▶ **WYBRANY FRAGMENT**:
Wiązano z nim ogromne nadzieje w Krakowie, a okazał się rozczarowaniem. Tydzień temu Biała Gwiazda rozwiązała kontrakt z Igorem Sapałą za porozumieniem stron. W wywiadzie dla „Piłki Nożnej” 29-latek zdradza kulisy swojego odejścia z Wisły.
Sapała trafił do klubu przy Reymonta w styczniu 2023 roku. W bieżącym sezonie wystąpił tylko w czterech oficjalnych meczach Białej Gwiazdy. Wszystko ze względu na kontuzje, której pomocnik nabawił się w wyjazdowym starciu eliminacji Ligi Europy z Rapidem.
W rozmowie z „Piłką Nożną” piłkarz odsłania szczegóły swojego rozstania z Wisłą. Start kampanii miał naprawdę obiecujący. Już w pierwszej potyczce z kosowskim Llapi Sapała zdobył bramkę i wydawało się, że w końcu będzie to jego sezon.– Wystąpiłem też w rewanżu z Llapi, zagrałem w lidze i wszystko było okej. Wyszedłem w Wiedniu na mecz z Rapidem, gdzie przytrafił się uraz barku, a potem już nie wróciłem do składu – przypomina.
– Mam wrażenie, że trener Moskal postawił na mnie krzyżyk. Nie mam pojęcia dlaczego, do dzisiaj jest to dla mnie zagadką. Grałem, strzeliłem bramkę, złapałem kontuzję i potem już nie wróciłem do grania. Nie wiem, czemu nie dostałem znowu szansy. Później już wszystko szło w dół i skończyło się tak, że musieliśmy się dogadać i rozwiązać kontrakt – zdradza 29-latek.

▶ **ZADANIA DO WYKONANIA**:
a. Przepisz część tekstu o odejściu Sapały z Wisły, zaczynając od słów „Sapała trafił do” i kończąc po „składu – przypomina.”. Zamień przy tym „Rapidem” na „Sturmem”.
b. Kiedy według tekstu o odejściu Sapały z Wisły piłkarz trafił do klubu przy Reymonta?
c. Dlaczego, jak podaje tekst o odejściu Sapały z Wisły, pomocnik wystąpił w bieżącym sezonie tylko w czterech oficjalnych meczach?

▶ **SEKCJA DANYCH**:
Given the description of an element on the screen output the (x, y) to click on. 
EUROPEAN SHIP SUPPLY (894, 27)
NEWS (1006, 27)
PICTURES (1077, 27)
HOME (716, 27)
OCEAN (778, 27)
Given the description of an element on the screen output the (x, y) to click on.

▶ **ODPOWIEDZI PISEMNE**:
a.
Sapała trafił do klubu przy Reymonta w styczniu 2023 roku. W bieżącym sezonie wystąpił tylko w czterech oficjalnych meczach Białej Gwiazdy. Wszystko ze względu na kontuzje, której pomocnik nabawił się w wyjazdowym starciu eliminacji Ligi Europy z Sturmem.
W rozmowie z „Piłką Nożną” piłkarz odsłania szczegóły swojego rozstania z Wisłą. Start kampanii miał naprawdę obiecujący. Już w pierwszej potyczce z kosowskim Llapi Sapała zdobył bramkę i wydawało się, że w końcu będzie to jego sezon.– Wystąpiłem też w rewanżu z Llapi, zagrałem w lidze i wszystko było okej. Wyszedłem w Wiedniu na mecz z Sturmem, gdzie przytrafił się uraz barku, a potem już nie wróciłem do składu – przypomina.

b. W styczniu 2023 roku.

c. W wyjazdowym meczu eliminacji Ligi Europy z Rapidem w Wiedniu doznał urazu barku. Po tej kontuzji nie wrócił już do składu.